Bruxelles : certaines aides aux entreprises sont suspendues ou supprimées
Economie

Bruxelles : certaines aides aux entreprises sont suspendues ou supprimées

La Région de Bruxelles-Capitale revoit progressivement sa politique d’aide aux entreprises. Dans un contexte budgétaire contraint, plusieurs dispositifs sont supprimés, tandis que certaines primes sont temporairement suspendues afin de concentrer les moyens disponibles sur les investissements et les projets considérés comme créateurs de valeur et d’emploi.

Plusieurs aides à l’emploi disparaissent

Depuis le 1er juillet 2026, la réduction groupe-cible pour les travailleurs âgés a été supprimée en Région bruxelloise. Cette réduction ne peut donc plus être calculée à partir du troisième trimestre 2026, y compris pour les employeurs qui en bénéficiaient déjà.

Le dispositif activa.brussels connaît également une suppression progressive.

Depuis le 15 juillet 2026, les nouveaux engagements ne permettent plus d’ouvrir un nouveau droit à cette aide. Les travailleurs engagés jusqu’au 14 juillet 2026 peuvent encore bénéficier du régime transitoire, au plus tard jusqu’au 31 décembre 2026. À partir du 1er janvier 2027, le dispositif sera définitivement supprimé.

Certaines primes aux entreprises sont également suspendues

La Région vient par ailleurs d’annoncer une réorientation des primes aux entreprises.

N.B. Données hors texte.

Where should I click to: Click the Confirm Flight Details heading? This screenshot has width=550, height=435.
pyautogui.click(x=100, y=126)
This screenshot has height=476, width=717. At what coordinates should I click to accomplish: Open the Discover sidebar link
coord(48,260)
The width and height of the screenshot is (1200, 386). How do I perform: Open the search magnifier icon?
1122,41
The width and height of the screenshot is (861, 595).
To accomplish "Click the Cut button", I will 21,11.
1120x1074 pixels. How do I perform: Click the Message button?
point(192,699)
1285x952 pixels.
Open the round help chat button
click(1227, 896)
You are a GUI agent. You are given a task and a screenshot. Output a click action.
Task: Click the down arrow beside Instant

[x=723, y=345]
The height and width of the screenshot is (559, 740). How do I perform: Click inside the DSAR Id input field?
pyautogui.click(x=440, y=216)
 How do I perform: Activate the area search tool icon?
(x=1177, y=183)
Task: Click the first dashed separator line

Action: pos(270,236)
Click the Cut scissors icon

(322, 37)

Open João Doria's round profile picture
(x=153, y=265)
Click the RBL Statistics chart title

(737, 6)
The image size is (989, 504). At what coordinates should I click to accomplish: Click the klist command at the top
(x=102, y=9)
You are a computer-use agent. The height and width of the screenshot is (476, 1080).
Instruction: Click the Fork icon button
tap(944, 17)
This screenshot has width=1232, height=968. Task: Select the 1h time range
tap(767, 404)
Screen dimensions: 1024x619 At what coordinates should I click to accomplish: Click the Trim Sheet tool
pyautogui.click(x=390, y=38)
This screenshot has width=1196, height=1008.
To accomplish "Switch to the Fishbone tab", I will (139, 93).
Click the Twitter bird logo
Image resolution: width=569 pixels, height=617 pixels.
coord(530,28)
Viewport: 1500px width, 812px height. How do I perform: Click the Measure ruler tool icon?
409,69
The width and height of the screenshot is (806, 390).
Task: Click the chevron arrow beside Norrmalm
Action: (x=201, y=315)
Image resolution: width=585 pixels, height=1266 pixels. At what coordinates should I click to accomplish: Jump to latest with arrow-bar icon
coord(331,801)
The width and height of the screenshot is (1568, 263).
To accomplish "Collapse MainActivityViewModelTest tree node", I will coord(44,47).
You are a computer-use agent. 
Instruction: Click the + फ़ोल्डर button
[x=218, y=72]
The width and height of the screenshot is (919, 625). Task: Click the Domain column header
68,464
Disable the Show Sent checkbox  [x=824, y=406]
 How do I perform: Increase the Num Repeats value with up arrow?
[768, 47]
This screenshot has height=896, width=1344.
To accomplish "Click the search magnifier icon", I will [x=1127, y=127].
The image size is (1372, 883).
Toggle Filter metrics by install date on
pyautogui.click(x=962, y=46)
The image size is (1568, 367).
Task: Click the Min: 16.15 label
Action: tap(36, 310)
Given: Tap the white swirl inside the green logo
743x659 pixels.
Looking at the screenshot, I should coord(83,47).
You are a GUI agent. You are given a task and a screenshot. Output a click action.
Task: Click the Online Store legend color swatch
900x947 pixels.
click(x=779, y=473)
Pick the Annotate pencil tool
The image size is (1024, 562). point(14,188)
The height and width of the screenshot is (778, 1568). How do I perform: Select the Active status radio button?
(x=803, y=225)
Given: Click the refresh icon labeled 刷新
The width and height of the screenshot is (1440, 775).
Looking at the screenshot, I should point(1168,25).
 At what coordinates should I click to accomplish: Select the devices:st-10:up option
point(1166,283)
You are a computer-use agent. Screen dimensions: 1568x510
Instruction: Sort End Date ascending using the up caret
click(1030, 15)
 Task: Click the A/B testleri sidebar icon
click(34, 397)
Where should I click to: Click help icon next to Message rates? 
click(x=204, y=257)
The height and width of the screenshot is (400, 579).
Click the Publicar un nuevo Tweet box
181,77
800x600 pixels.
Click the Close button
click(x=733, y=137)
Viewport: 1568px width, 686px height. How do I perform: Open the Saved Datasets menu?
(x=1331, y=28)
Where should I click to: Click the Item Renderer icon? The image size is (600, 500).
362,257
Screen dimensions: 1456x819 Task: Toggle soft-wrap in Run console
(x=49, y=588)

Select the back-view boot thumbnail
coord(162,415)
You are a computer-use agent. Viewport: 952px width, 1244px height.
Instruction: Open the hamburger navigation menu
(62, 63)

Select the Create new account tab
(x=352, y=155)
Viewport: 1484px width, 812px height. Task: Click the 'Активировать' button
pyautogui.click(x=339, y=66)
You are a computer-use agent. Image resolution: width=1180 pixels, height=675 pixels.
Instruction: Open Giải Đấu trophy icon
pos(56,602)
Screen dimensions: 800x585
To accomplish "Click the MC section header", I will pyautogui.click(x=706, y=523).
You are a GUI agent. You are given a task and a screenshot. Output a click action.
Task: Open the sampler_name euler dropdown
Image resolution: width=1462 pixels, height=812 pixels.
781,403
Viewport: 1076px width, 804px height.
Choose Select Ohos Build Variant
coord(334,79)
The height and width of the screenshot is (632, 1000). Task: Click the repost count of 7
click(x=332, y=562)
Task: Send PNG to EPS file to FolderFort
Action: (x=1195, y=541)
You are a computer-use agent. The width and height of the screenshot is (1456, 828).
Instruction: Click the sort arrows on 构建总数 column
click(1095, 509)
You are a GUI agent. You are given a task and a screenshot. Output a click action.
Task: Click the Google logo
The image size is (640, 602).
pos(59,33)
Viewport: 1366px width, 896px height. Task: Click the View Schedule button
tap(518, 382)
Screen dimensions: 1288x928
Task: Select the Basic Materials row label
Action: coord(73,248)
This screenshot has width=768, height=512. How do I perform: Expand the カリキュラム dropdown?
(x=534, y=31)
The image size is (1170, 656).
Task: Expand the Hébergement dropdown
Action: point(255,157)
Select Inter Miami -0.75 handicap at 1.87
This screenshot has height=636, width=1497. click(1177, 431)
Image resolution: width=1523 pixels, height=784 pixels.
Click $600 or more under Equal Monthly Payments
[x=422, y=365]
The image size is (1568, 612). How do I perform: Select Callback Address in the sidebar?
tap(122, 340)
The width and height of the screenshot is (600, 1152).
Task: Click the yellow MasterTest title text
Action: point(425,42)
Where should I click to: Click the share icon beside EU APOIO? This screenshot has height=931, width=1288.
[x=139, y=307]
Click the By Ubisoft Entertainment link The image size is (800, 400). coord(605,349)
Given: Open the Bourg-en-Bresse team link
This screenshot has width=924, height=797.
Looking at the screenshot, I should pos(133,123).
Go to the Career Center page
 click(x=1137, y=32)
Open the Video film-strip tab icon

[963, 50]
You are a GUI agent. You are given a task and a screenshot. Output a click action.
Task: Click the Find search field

À partir du 12 août 2026, plusieurs primes de fonctionnement sont temporairement suspendues :

  • formation et validation des compétences ;
  • consultance ;
  • consultance transition ;
  • consultance cession-reprise ;
  • recrutement ;
  • coworking.

Les demandes introduites avant le 12 août 2026 restent toutefois traitées selon les anciennes règles.

La Région explique cette décision par la forte progression des demandes de primes depuis 2023 et par la volonté de préserver les aides à l’investissement dans un contexte budgétaire difficile.

Les investissements restent soutenus

Il ne s’agit donc pas d’une suppression générale des aides aux entreprises.

La Région maintient notamment :

  • les primes à l’investissement ;
  • la prime à la digitalisation ;
  • la prime Lancement ;
  • la prime Coopérative d’emploi ;
  • l’indemnisation des commerces affectés par certains chantiers.

Les entreprises peuvent toujours vérifier les aides auxquelles elles peuvent prétendre via l’outil mis à disposition par Bruxelles Économie et Emploi. Les conditions dépendent notamment de la taille de l’entreprise, de son activité et de ses codes NACE.

Une politique d’aide qui change de priorité

La tendance est donc assez claire : Bruxelles souhaite progressivement passer d’une logique de soutien relativement large à une politique davantage ciblée sur l’investissement, la digitalisation, la création d’activité et l’emploi.

Pour les PME bruxelloises, cette évolution mérite d’être intégrée dans la planification des investissements et des recrutements. Une demande de prime doit par ailleurs, dans de nombreux cas, être introduite avant le début du projet ou de la dépense concernée.

Avant d’engager une dépense, il reste donc essentiel de vérifier si une aide régionale est disponible et, surtout, si les conditions et délais de demande sont respectés.